#### RECORDS FOR THIS TASK ####

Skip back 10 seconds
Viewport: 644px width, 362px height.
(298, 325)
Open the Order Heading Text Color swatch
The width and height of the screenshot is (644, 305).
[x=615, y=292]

####
#### RECORDS FOR THIS TASK ####

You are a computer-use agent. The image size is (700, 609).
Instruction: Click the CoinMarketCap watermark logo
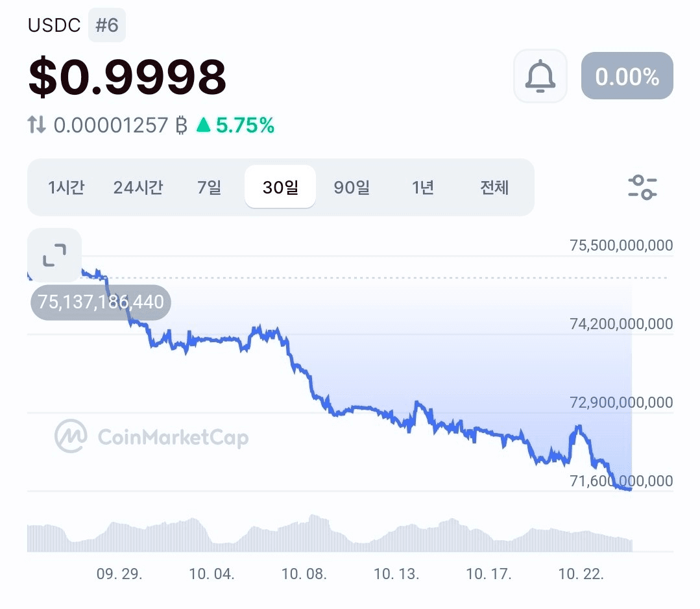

####

(EXERCISE INSTRUCTIONS): Taking the listing above as the source, transcribe only the lines starting at the line with "You are a computer-use" and going through the line with "Instruction: Click the", unaltered and with both ends included.

(SOLUTION):
You are a computer-use agent. The image size is (700, 609).
Instruction: Click the CoinMarketCap watermark logo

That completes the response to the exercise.